Spitalfields rests between London’s vibrant East End and the ever active City of London, so you know there is a lot to do in the area. Brick Lane and the hip bars of Shoreditch are only five minutes’ walk away if you feel like a bit of a party after your tour. If you need somewhere to stay, you can enjoy a luxury night at the Montcalm Chiswell Street just next to the Barbican cultural centre. History buffs will of course get a kick out of seeing the Tower of London, Bank of England Museum, and the Police Museum. There is even a city farm with goats to pat if that takes your fancy.

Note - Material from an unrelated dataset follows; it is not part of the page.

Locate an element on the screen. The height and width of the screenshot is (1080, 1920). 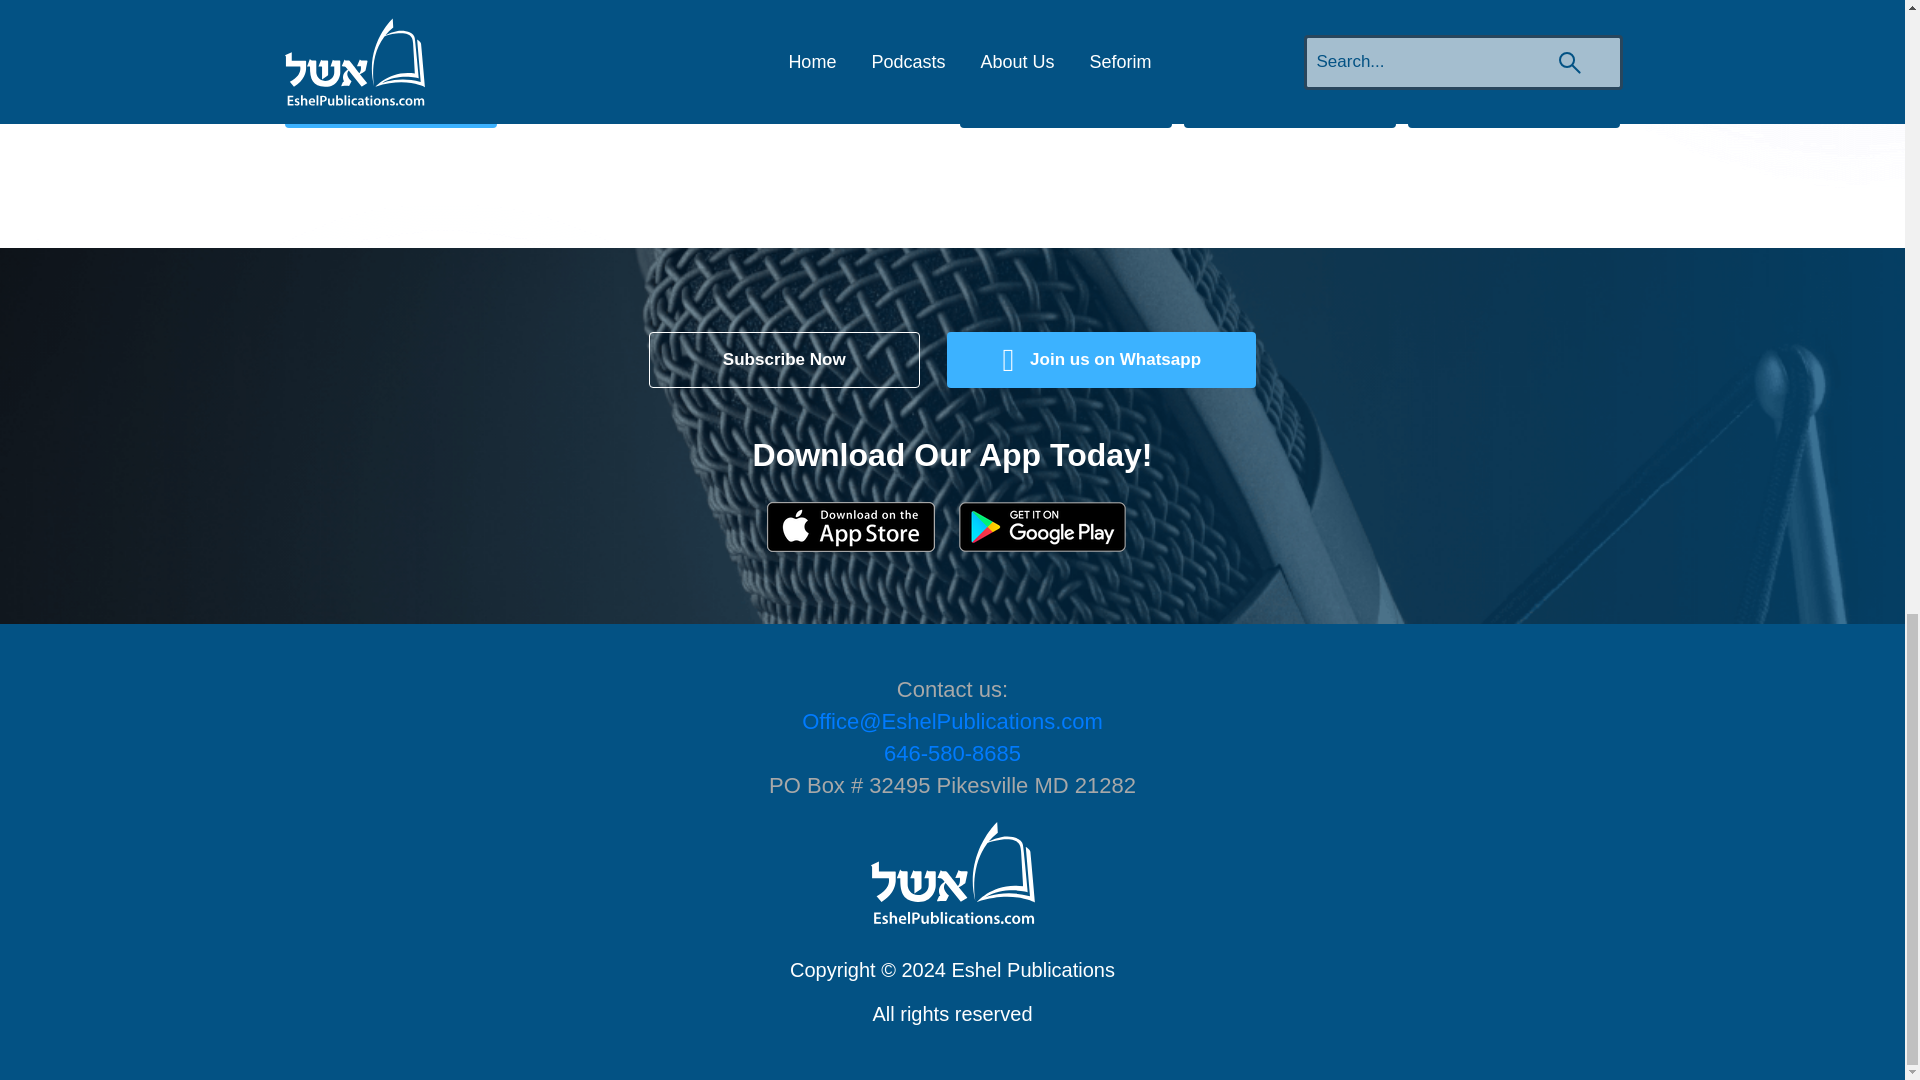
Join us on Whatsapp is located at coordinates (1100, 359).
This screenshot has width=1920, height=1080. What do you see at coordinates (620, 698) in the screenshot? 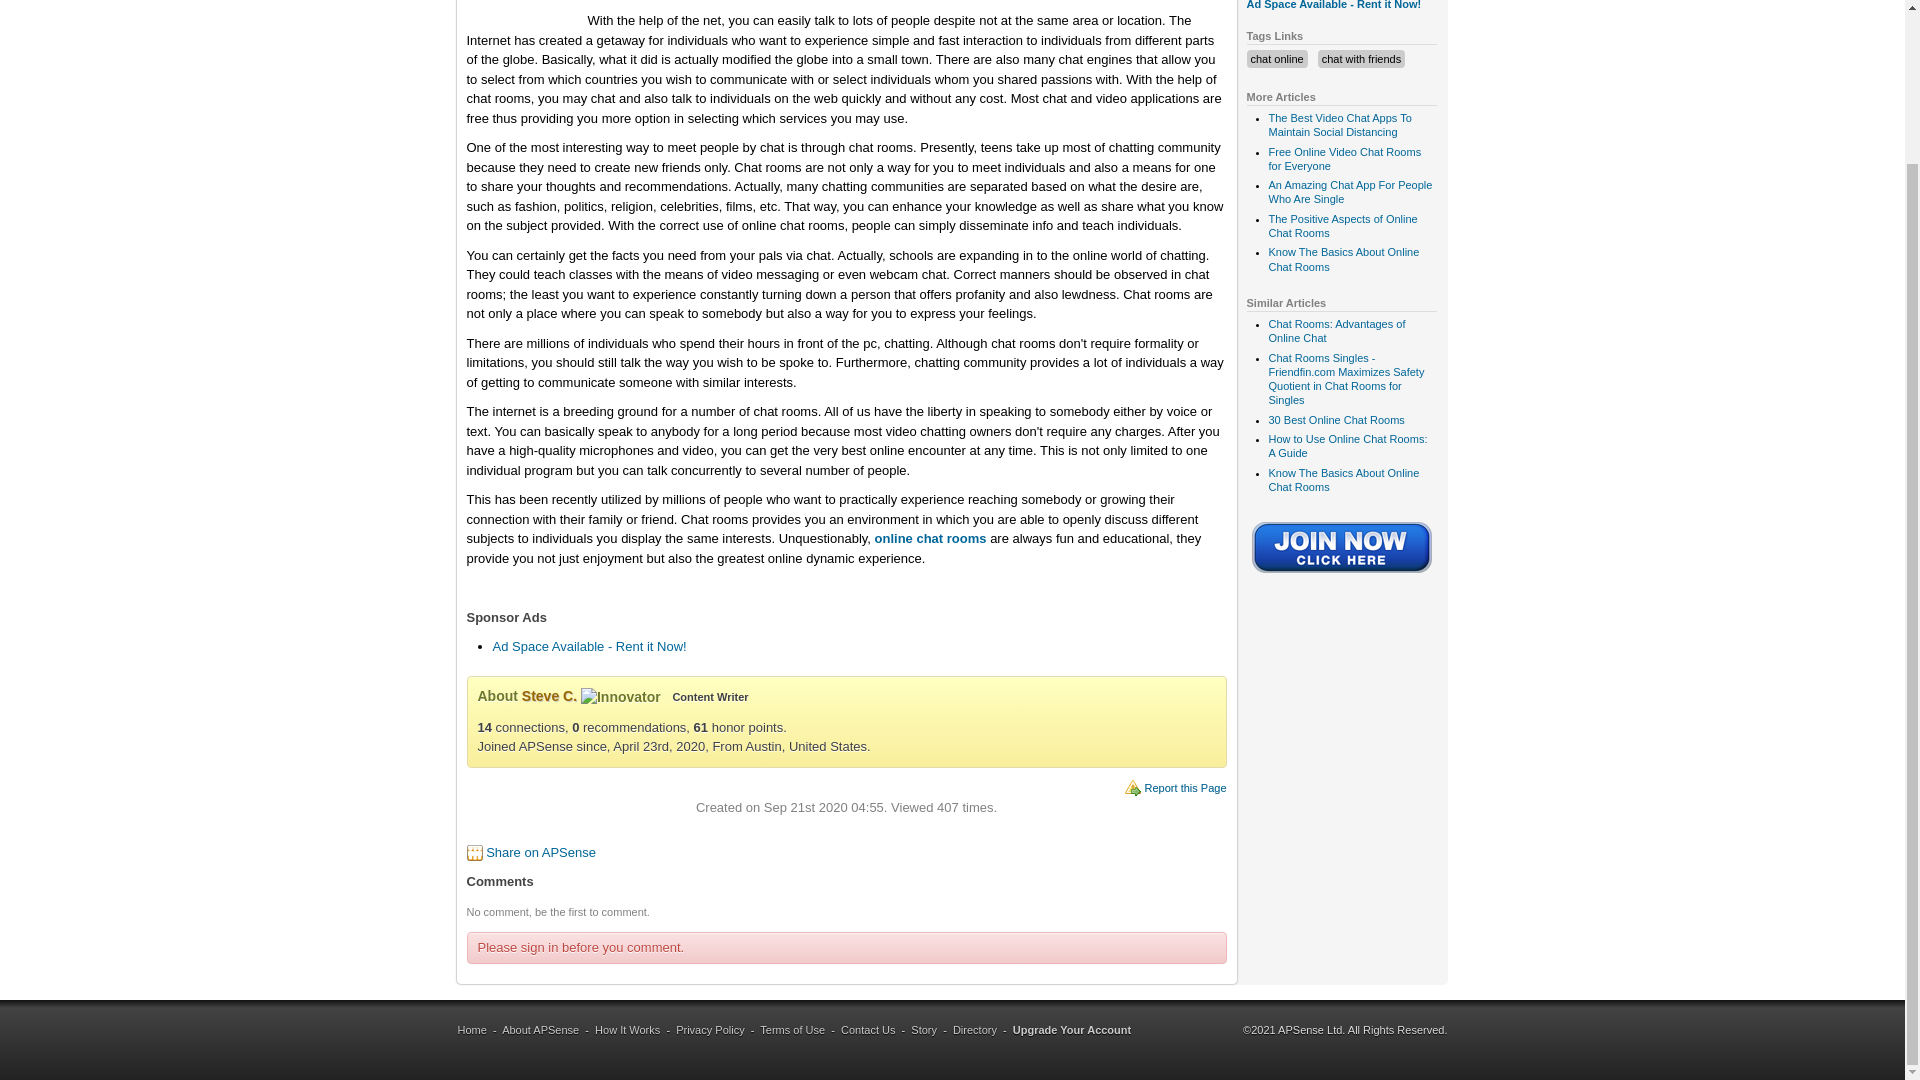
I see `Innovator` at bounding box center [620, 698].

Exploring Shoreditch London
How to Get There?
Transport to 19 Princelet Street is a simple affair. If you are travelling by Tube there are a few nearby options: Aldgate East Station is a few minutes away and has stops for the Hammersmith & City Line (pink line), and the Circle Line (yellow Line), the Central and Metropolitan Lines (red and purple lines) also run nearby at Liverpool Street Underground Station. Otherwise, you can use Overground Rail Network (orange line), stopping at Shoreditch High Street, or National Rail services from Liverpool Street Railway Station. Finally, the bus network runs extensively through the area, allowing connections throughout London.